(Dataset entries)
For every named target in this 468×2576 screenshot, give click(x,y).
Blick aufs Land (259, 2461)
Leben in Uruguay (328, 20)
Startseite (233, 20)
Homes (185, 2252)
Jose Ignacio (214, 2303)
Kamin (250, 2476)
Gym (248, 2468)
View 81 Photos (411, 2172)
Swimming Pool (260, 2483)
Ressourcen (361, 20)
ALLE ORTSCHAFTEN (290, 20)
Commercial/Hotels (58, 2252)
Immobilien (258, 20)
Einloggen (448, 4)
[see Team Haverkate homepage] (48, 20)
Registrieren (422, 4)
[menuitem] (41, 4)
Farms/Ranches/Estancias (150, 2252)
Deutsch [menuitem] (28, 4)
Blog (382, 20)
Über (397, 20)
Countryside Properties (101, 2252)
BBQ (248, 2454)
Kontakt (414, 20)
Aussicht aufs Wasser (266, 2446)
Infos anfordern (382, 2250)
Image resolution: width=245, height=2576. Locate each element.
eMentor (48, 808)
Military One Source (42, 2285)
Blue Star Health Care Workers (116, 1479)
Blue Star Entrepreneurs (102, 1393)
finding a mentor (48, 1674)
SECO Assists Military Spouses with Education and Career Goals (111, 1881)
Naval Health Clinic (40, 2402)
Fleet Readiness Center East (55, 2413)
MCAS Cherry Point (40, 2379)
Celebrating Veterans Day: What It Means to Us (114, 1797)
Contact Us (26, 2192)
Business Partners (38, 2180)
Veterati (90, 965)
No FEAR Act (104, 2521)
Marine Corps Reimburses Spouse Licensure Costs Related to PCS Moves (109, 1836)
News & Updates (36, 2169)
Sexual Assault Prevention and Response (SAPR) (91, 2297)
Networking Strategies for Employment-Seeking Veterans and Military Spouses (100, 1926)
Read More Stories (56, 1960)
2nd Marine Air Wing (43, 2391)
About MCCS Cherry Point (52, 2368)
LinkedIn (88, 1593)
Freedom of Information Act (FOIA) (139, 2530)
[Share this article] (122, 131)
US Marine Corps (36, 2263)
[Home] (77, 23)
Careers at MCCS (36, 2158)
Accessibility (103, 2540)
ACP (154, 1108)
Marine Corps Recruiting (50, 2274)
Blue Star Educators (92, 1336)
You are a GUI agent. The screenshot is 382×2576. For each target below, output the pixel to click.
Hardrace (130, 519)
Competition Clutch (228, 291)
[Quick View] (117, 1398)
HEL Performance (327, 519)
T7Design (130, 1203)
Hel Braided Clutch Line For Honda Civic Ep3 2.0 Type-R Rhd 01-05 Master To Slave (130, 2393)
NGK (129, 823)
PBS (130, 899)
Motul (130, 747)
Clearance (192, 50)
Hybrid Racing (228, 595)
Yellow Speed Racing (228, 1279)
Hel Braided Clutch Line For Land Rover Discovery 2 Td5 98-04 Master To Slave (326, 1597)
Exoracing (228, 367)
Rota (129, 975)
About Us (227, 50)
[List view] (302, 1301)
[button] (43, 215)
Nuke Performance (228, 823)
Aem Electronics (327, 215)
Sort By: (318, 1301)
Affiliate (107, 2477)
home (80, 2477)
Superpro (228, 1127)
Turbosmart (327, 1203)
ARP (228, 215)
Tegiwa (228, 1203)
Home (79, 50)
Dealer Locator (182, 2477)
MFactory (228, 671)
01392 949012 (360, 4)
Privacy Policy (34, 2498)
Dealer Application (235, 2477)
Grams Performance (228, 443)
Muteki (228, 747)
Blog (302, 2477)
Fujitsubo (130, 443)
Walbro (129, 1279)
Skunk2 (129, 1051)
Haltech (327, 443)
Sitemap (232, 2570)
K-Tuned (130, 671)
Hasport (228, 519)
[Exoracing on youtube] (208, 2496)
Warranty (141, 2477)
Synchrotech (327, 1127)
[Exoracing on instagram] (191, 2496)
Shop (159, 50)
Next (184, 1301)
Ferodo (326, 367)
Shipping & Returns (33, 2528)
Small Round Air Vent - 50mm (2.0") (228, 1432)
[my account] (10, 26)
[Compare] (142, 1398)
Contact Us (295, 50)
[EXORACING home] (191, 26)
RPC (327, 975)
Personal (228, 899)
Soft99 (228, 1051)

### Try it
The lines in the records above that include the word "Slave" must be copied out.

### Written answer
Hel Braided Clutch Line For Honda Civic Ep3 2.0 Type-R Rhd 01-05 Master To Slave (130, 2393)
Hel Braided Clutch Line For Land Rover Discovery 2 Td5 98-04 Master To Slave (326, 1597)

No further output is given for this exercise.